::: Given text

Montes de Oca, a junior from Houston, came into the summer with similar passion. She also has a background working on public health issues and supporting marginalized populations as part of Penn’s United Minorities Council, as a member of the First-Generation, Low-Income Dean’s Advisory Board, and through her role as a Penn Civic Scholar. This summer, she also worked on COVID-19 testing and vaccinations at Sayre Health Center.
“I’m really interested in how anti-tobacco communication can impact sexual minority women. Research shows, for example, that bisexual women use tobacco more than their straight counterparts,” she says. “We also know that health disparities disproportionately affect groups like this. I’m interested in working in public health so I can help protect specific populations and communities.”
Ultimately, that’s the aim of Project Resist, too, getting there by understanding just how much sway tailored advertising has for certain populations and whether it can be employed as effectively to prevent and stop tobacco use as it has been to promote smoking and vaping.
“In the first phase of this research, we wanted to engage with stakeholders, optimize the design of anti-smoking messaging, and collect preliminary information from community organizations for barriers to implementing health promotion,” Tan says. Those data will help with Phase 2, which includes a pair of large, randomized control trials, with the first slated to begin in early fall.
Louaddi and Montes de Oca worked this summer on pre-experiment prep, sorting through and coding more than 1,000 participant comments regarding 58 anti-tobacco ads that Tan’s team created.
"No matter what my career ends up being, this kind of work is something I plan to continue." —Oulaya Louaddi (C'23)
Montes de Oca built the coding dictionary, a key of sorts that she and Louaddi then used to group like response with like response. “We were looking at what types of emotions people felt, as well as how they evaluated each ad,” she says. For instance, were the visual and verbal cues—the images and text, logos and colors — confusing or understandable? Did the design have its intended effect? From there, the team will pare down which ads to use in the upcoming clinical trials.
Each piece of this research intends to build on the last, painting an ever-clearer picture of how to best design advertising to inspire smoking cessation, Tan says. “My motivation for all this work stems from the notion that there are inequalities in the way that tobacco marketing affects certain social groups, specifically LGBTQ populations.”
Neither Montes de Oca nor Louaddi had much research experience prior to this summer. Both students came away inspired and excited.
“This was my first venture into research,” Louaddi says. “My main goals were to see what goes into planning a research project, what the barriers are and policies that need to be followed, things like that.”

::::::
::: Stored data

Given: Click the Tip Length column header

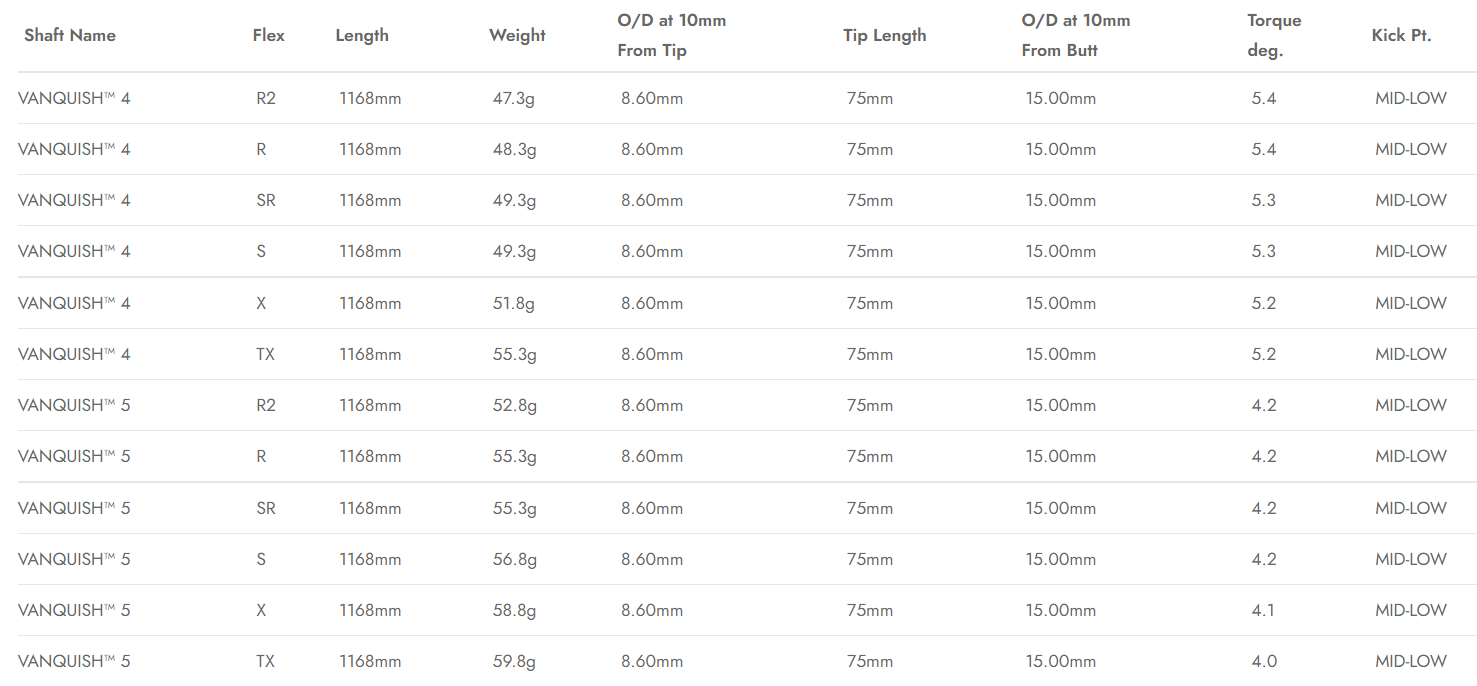Looking at the screenshot, I should 884,35.
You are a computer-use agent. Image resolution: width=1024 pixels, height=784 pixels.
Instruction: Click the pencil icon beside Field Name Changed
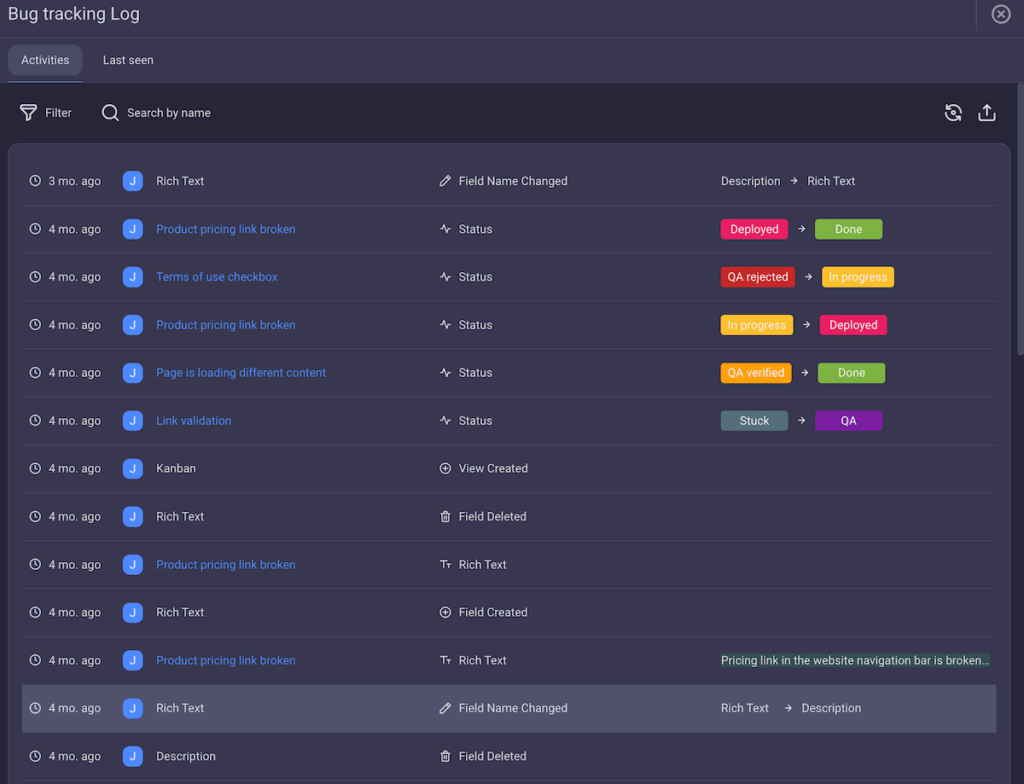click(x=444, y=181)
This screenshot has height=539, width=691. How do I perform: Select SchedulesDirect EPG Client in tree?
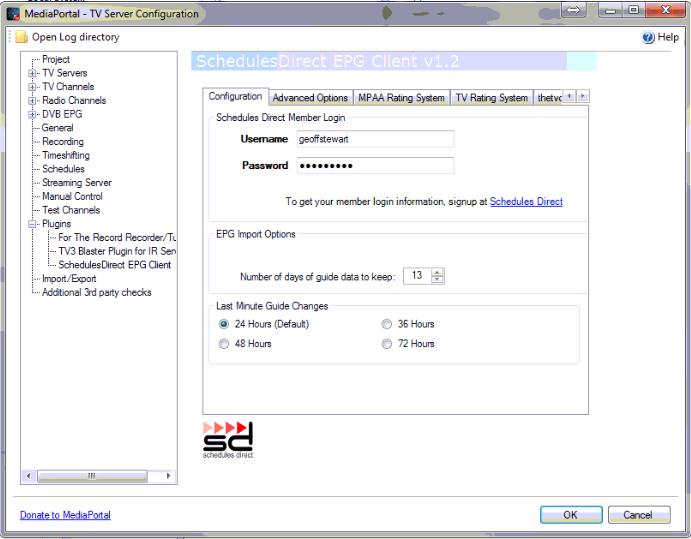coord(114,265)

::::::

• **Apply what you read**
1: Reproduce word for word the passage of the Project Resist text between "Ultimately, that’s the" and "Tan’s team created.", inclusive.
2: According to the Project Resist text, where did Montes de Oca work on COVID-19 testing and vaccinations this summer?

• **Solutions in order**
1:
Ultimately, that’s the aim of Project Resist, too, getting there by understanding just how much sway tailored advertising has for certain populations and whether it can be employed as effectively to prevent and stop tobacco use as it has been to promote smoking and vaping.
“In the first phase of this research, we wanted to engage with stakeholders, optimize the design of anti-smoking messaging, and collect preliminary information from community organizations for barriers to implementing health promotion,” Tan says. Those data will help with Phase 2, which includes a pair of large, randomized control trials, with the first slated to begin in early fall.
Louaddi and Montes de Oca worked this summer on pre-experiment prep, sorting through and coding more than 1,000 participant comments regarding 58 anti-tobacco ads that Tan’s team created.

2: Sayre Health Center.